■ **REQUIRED TASK**
Edit the data below by replacing every "Viewport" with "Window size", leaving everything else unchanged.

- - -

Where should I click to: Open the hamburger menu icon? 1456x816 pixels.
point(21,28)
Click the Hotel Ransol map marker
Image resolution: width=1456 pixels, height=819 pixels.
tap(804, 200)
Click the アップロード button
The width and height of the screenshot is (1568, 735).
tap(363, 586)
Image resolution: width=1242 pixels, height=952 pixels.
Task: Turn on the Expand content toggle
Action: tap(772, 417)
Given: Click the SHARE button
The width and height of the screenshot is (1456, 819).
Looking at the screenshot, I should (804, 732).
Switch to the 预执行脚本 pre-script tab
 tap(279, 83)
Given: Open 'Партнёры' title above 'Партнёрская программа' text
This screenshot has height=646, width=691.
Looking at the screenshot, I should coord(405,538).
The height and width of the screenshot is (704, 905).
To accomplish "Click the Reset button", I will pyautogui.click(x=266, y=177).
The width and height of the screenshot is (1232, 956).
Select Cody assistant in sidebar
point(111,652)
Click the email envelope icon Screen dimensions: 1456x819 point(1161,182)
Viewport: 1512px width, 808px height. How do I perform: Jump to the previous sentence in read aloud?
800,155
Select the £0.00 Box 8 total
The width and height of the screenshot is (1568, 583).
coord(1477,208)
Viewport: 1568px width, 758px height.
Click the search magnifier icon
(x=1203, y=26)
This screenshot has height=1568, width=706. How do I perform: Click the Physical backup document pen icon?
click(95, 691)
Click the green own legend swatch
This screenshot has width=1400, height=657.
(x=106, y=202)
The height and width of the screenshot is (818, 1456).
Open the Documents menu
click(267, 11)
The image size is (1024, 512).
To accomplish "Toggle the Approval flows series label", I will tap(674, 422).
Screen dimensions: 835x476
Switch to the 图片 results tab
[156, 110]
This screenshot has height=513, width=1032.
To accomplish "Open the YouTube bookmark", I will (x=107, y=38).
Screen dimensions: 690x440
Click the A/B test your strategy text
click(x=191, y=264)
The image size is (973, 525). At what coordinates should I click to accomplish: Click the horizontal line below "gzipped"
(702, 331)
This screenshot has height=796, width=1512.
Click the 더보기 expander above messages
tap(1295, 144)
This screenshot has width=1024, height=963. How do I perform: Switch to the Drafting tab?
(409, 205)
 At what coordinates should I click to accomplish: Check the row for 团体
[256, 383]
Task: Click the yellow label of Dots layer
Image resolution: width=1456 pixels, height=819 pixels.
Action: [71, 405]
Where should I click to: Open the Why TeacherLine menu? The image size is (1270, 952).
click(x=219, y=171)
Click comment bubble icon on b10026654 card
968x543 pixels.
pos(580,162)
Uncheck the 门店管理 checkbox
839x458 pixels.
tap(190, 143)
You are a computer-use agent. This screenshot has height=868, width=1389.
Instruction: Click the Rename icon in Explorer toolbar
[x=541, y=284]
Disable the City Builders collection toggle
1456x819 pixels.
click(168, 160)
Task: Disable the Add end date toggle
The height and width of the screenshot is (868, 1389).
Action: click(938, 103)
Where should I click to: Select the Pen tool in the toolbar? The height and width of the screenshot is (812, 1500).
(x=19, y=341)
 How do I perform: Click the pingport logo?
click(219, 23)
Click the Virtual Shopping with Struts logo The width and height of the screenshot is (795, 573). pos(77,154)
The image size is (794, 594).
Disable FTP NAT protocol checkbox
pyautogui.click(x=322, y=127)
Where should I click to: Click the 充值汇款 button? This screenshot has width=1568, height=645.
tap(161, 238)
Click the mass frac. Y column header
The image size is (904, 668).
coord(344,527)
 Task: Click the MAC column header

- - -

■ **SOLVED PROBLEM**
Where should I click to: Open the hamburger menu icon? 1456x816 pixels.
point(21,28)
Click the Hotel Ransol map marker
Image resolution: width=1456 pixels, height=819 pixels.
tap(804, 200)
Click the アップロード button
The width and height of the screenshot is (1568, 735).
tap(363, 586)
Image resolution: width=1242 pixels, height=952 pixels.
Task: Turn on the Expand content toggle
Action: tap(772, 417)
Given: Click the SHARE button
The width and height of the screenshot is (1456, 819).
Looking at the screenshot, I should (804, 732).
Switch to the 预执行脚本 pre-script tab
 tap(279, 83)
Given: Open 'Партнёры' title above 'Партнёрская программа' text
This screenshot has height=646, width=691.
Looking at the screenshot, I should coord(405,538).
The height and width of the screenshot is (704, 905).
To accomplish "Click the Reset button", I will pyautogui.click(x=266, y=177).
The width and height of the screenshot is (1232, 956).
Select Cody assistant in sidebar
point(111,652)
Click the email envelope icon Screen dimensions: 1456x819 point(1161,182)
Window size: 1512px width, 808px height. How do I perform: Jump to the previous sentence in read aloud?
800,155
Select the £0.00 Box 8 total
The width and height of the screenshot is (1568, 583).
coord(1477,208)
Window size: 1568px width, 758px height.
Click the search magnifier icon
(x=1203, y=26)
This screenshot has height=1568, width=706. How do I perform: Click the Physical backup document pen icon?
click(95, 691)
Click the green own legend swatch
This screenshot has width=1400, height=657.
(x=106, y=202)
The height and width of the screenshot is (818, 1456).
Open the Documents menu
click(267, 11)
The image size is (1024, 512).
To accomplish "Toggle the Approval flows series label", I will tap(674, 422).
Screen dimensions: 835x476
Switch to the 图片 results tab
[156, 110]
This screenshot has height=513, width=1032.
To accomplish "Open the YouTube bookmark", I will (x=107, y=38).
Screen dimensions: 690x440
Click the A/B test your strategy text
click(x=191, y=264)
The image size is (973, 525). At what coordinates should I click to accomplish: Click the horizontal line below "gzipped"
(702, 331)
This screenshot has height=796, width=1512.
Click the 더보기 expander above messages
tap(1295, 144)
This screenshot has width=1024, height=963. How do I perform: Switch to the Drafting tab?
(409, 205)
 At what coordinates should I click to accomplish: Check the row for 团体
[256, 383]
Task: Click the yellow label of Dots layer
Image resolution: width=1456 pixels, height=819 pixels.
Action: [71, 405]
Where should I click to: Open the Why TeacherLine menu? The image size is (1270, 952).
click(x=219, y=171)
Click comment bubble icon on b10026654 card
968x543 pixels.
pos(580,162)
Uncheck the 门店管理 checkbox
839x458 pixels.
tap(190, 143)
You are a computer-use agent. This screenshot has height=868, width=1389.
Instruction: Click the Rename icon in Explorer toolbar
[x=541, y=284]
Disable the City Builders collection toggle
1456x819 pixels.
click(168, 160)
Task: Disable the Add end date toggle
The height and width of the screenshot is (868, 1389).
Action: click(938, 103)
Where should I click to: Select the Pen tool in the toolbar? The height and width of the screenshot is (812, 1500).
(x=19, y=341)
 How do I perform: Click the pingport logo?
click(219, 23)
Click the Virtual Shopping with Struts logo The width and height of the screenshot is (795, 573). pos(77,154)
The image size is (794, 594).
Disable FTP NAT protocol checkbox
pyautogui.click(x=322, y=127)
Where should I click to: Click the 充值汇款 button? This screenshot has width=1568, height=645.
tap(161, 238)
Click the mass frac. Y column header
The image size is (904, 668).
coord(344,527)
 Task: Click the MAC column header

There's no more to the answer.